* _Task to carry out_: Output the lines exactly as they appear, starting at the line that contains "Given: Click the lightning quick-actions icon" and ending after the line that contains "1456x819 pixels.".

* _Entries shown_:
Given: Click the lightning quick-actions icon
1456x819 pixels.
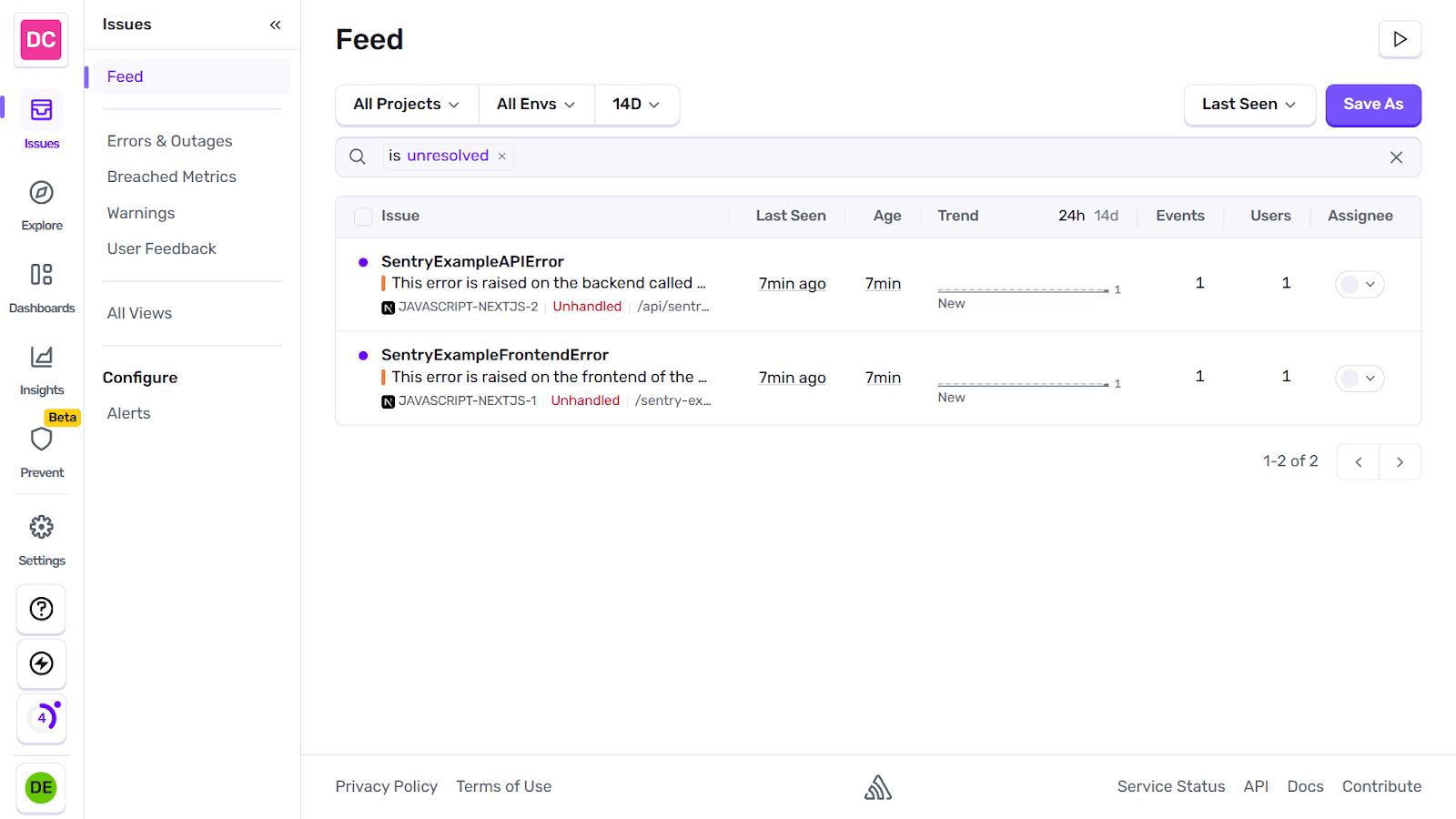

--

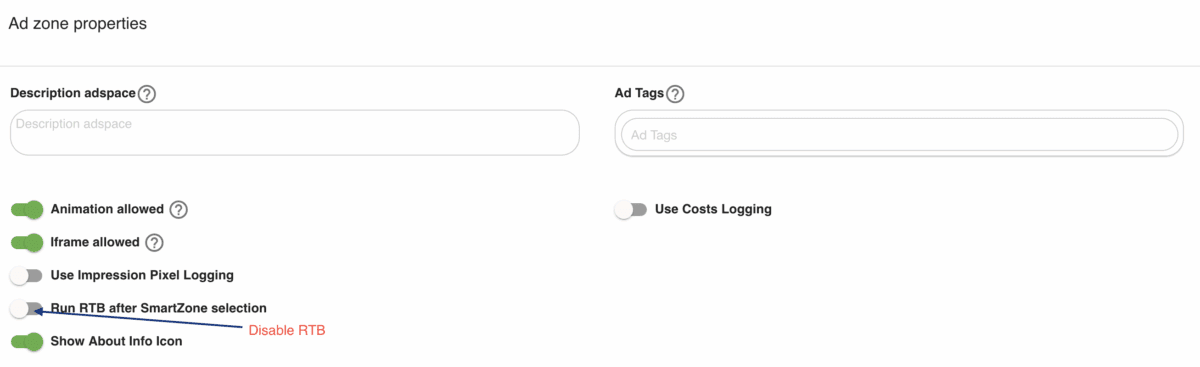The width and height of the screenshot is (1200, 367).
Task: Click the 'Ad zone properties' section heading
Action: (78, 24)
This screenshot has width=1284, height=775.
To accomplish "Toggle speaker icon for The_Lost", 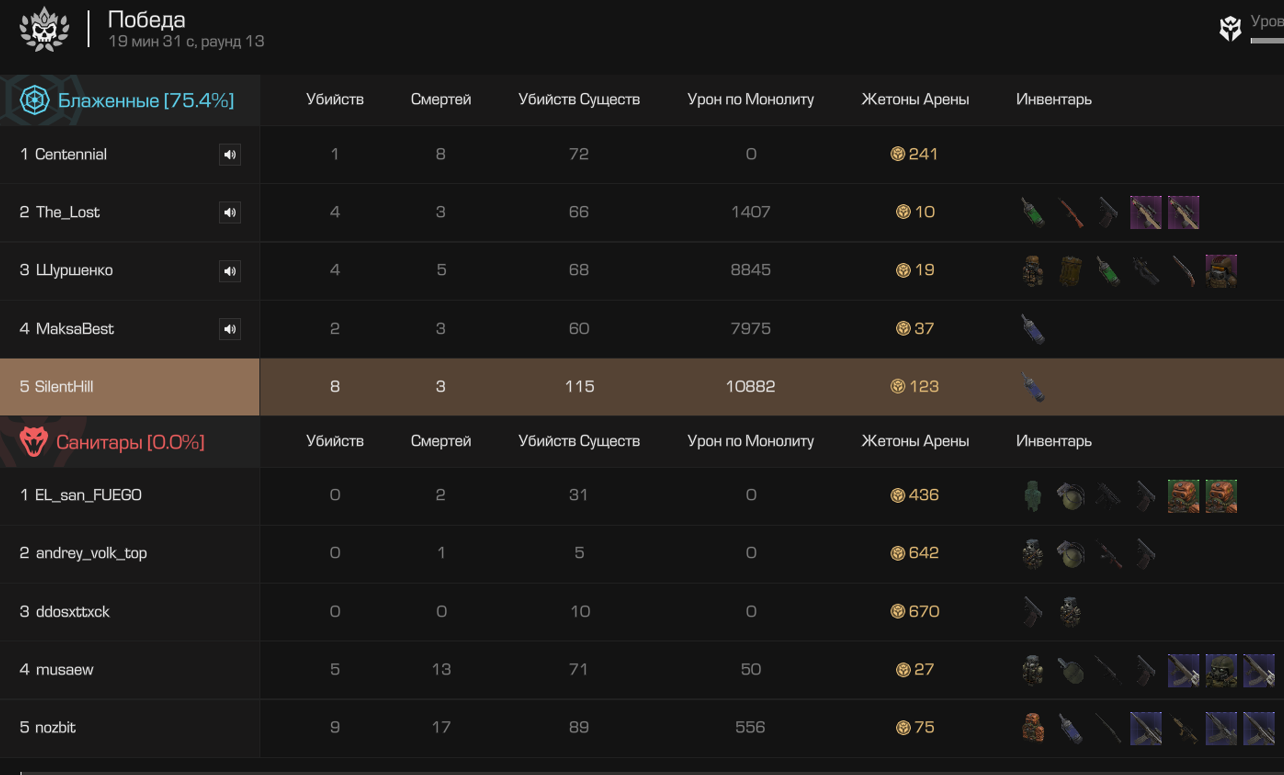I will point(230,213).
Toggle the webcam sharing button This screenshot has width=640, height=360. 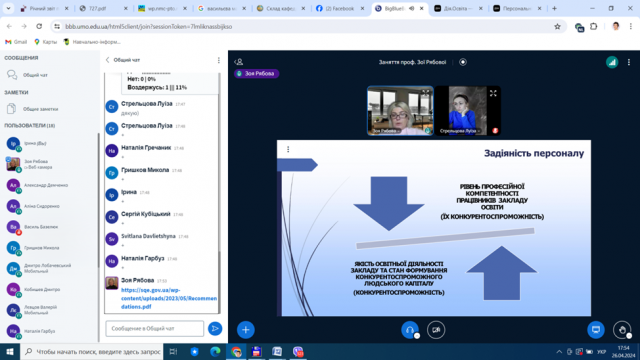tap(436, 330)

* _Response to this exercise_:
Given: Click the lightning quick-actions icon
1456x819 pixels.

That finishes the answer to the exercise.